[Target location items]
────

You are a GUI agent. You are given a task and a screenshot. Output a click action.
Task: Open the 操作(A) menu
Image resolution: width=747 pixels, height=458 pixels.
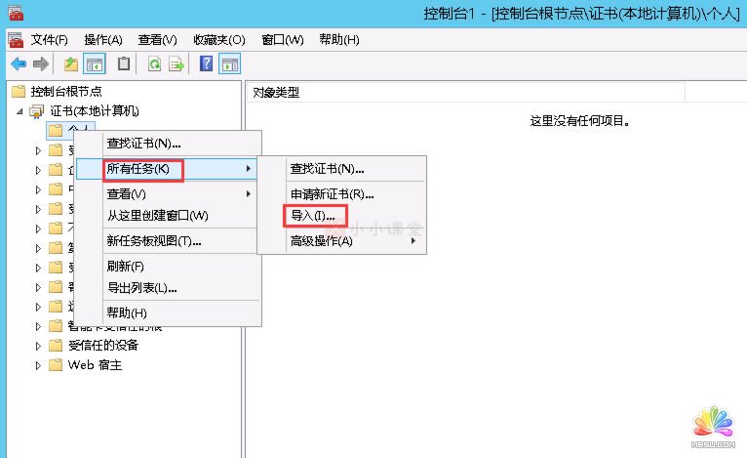tap(103, 39)
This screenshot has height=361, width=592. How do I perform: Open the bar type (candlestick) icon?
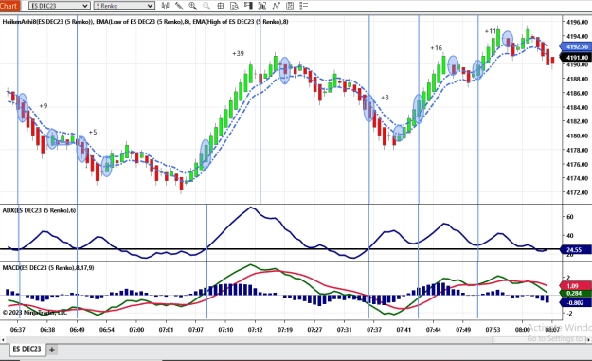(166, 6)
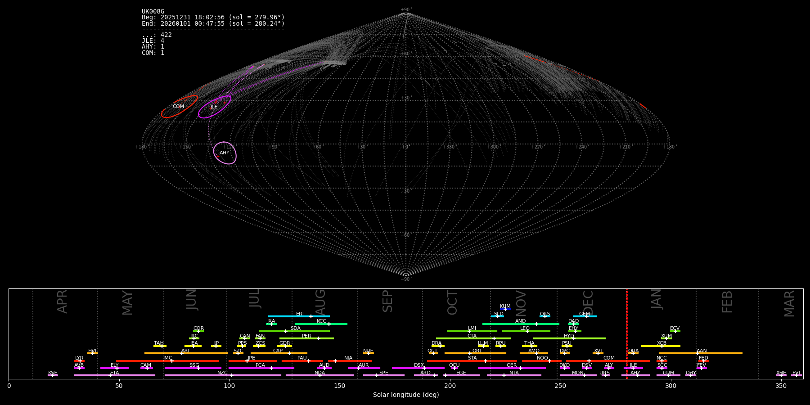Click the 'JLE: 4' count entry
Image resolution: width=810 pixels, height=405 pixels.
coord(153,41)
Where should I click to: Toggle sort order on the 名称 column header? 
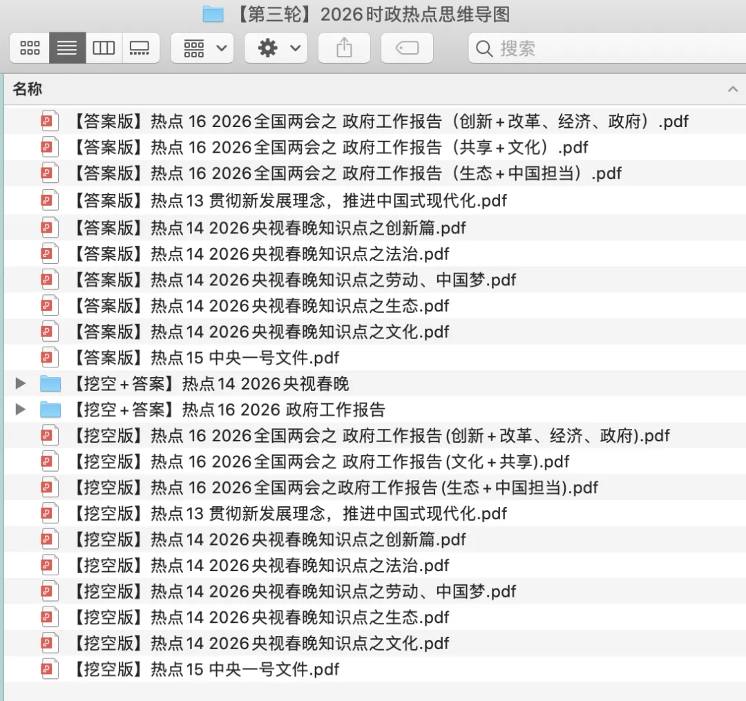(26, 89)
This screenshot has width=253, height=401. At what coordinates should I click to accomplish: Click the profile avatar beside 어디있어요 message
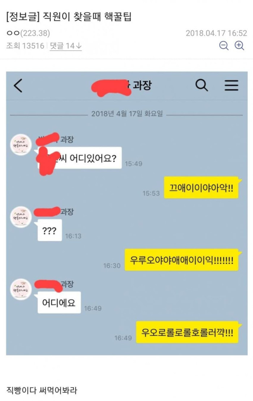click(21, 144)
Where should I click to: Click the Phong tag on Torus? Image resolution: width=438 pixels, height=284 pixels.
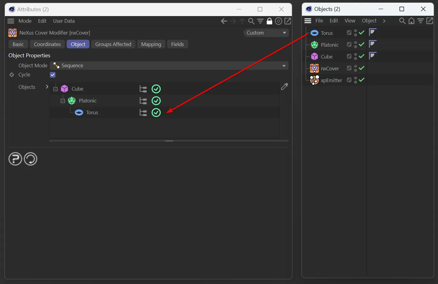pyautogui.click(x=373, y=32)
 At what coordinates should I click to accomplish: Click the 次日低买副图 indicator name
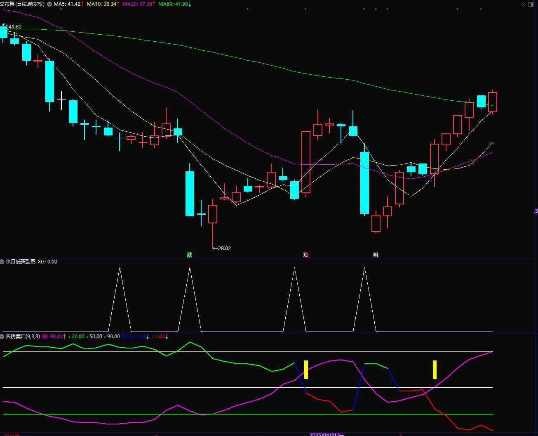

────

INSTRUCTIONS TO FOLLOW: Pull out every line of text from the items above, character for character, and leave the pictures out.

SOLUTION FOR THIS PROBLEM:
You are a GUI agent. You are given a task and a screenshot. Output a click action.
Task: Open the 操作(A) menu
Image resolution: width=747 pixels, height=458 pixels.
tap(103, 39)
This screenshot has height=361, width=592. How do I perform: Open the bar type (candlestick) icon?
(166, 6)
Click the 'JLE: 4' count entry
Image resolution: width=810 pixels, height=405 pixels.
coord(153,41)
Where should I click to: Toggle sort order on the 名称 column header? 
(26, 89)
This screenshot has width=253, height=401. At what coordinates should I click to accomplish: Click the profile avatar beside 어디있어요 message
click(21, 144)
Where should I click to: Click the Phong tag on Torus? Image resolution: width=438 pixels, height=284 pixels.
pyautogui.click(x=373, y=32)
 At what coordinates should I click to accomplish: Click the 次日低买副图 indicator name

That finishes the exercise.